The 90% isodose line from the superficial radiotherapy was 0.4 cm depth and achieved 73-75% CTV coverage. The highest dose, being at the surface, is delivered to keratinized skin overlying the target nodules.

DiscussionTop

This dosimetry comparison showed the advantage of 6e- over 90kVp superficial radiation for superior target coverage. It illustrated the beneficial effect of bolus with 6e- therapy which not only kept the dose to avoidance lower, but also placed the hot spot in the CTV rather than in the non-target tissue. Our results indicate that most patients will be adequately treated with 6e- and > 5mm bolus. Although we compared hands of different thickness, the depth of the palmar superficial aponeurosis/nodules, not the hand thickness, is important in choosing depth of bolus. The thickest nodule in our patient cohort was < 1 cm and most will have 1 mm or more of skin over the nodules; thus coverage at the most palmar aspect of the nodules would be >85%. With this set up, coverage at 2 cm is 76%, which provides dose as good as superficial radiation, should nodules be of such thickness to require 2 cm of depth coverage. For patients with small nodules, 7 mm bolus is preferred to provide 90% dose at the ventral side of nodules and adequate penetration for the deepest portion. This study directly compared 6e- with 90kVp since that was the superficial radiation available at our center. Many Radiation Oncology centers no longer maintain superficial radiation equipment but should be able to offer 6e- therapy.

Despite clinically placed markers and CT slices of only 1 mm in our patients, palpable nodules were not always discernable on images. Thus, considering the CT limitations and results of our dosimetry comparison, clinical set up is adequate. Since the fibrosis process generally does not extend to the metacarpals, our defined CTV should cover the target tissue. Clinical set up with or without custom molded immobilization may allow the patients to be treated with hands at sides, whereas CT set up used arms overhead to contain CT to the hands. Arms at sides is more comfortable than overhead. However, a linear accelerator table may require a lateral extension to be wide enough for treatment of outstretched hands at sides.
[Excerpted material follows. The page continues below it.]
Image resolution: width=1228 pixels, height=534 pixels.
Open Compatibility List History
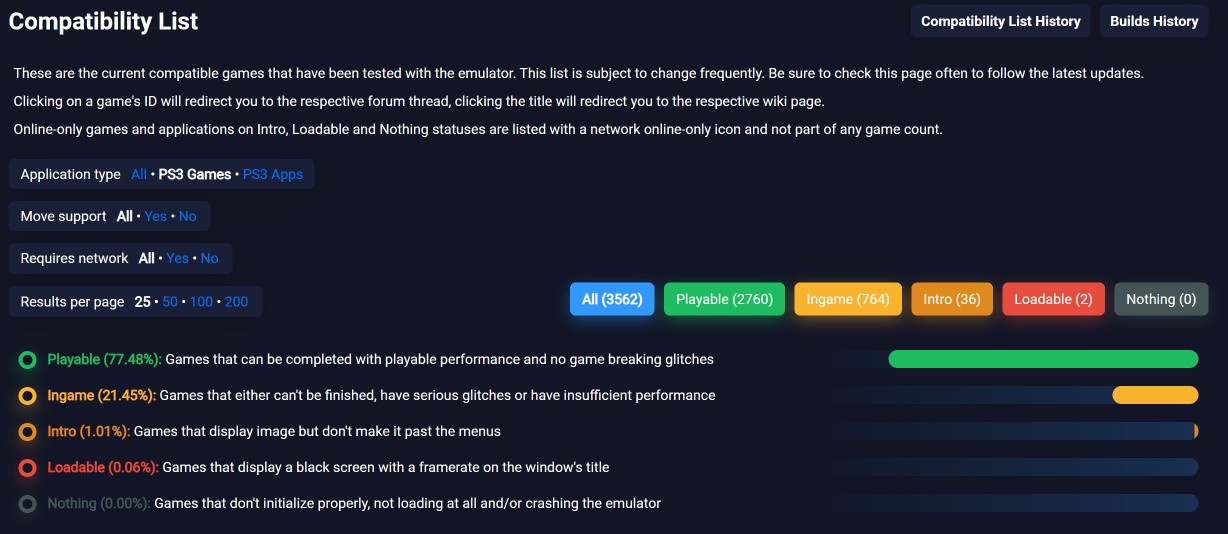1001,21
Custom molded devices especially facilitated set up for the second portion of treatment as initial field marks were no longer visible.

Betz et al. report favorable outcome for radiation of early stage Dupuytren disease after 13 years [2-6]. Late effects of erythema or stiffness have been noted after superficial radiation in prior publications but no reports of malignancy induction were found [2, 4]. Our margins of 1-2 cm were larger than 2015 DEGRO guidelines but were based on methods used in the previous randomized trial and are similar to margins used in patients for whom longer FU is reported [1, 4, 7].

ConclusionTop

Based on numerous reports, radiation for early stage palmar fibrosis is safe and effective for the majority of patients. 1) Use of 6e- with bolus provides superior target coverage over 90kVp superficial photons. Bolus of > 5mm is advantageous for small nodules. 2) Clinical set up is adequate and simpler than CT planning.

Conflicts of interest
Authors declare no conflicts of interest.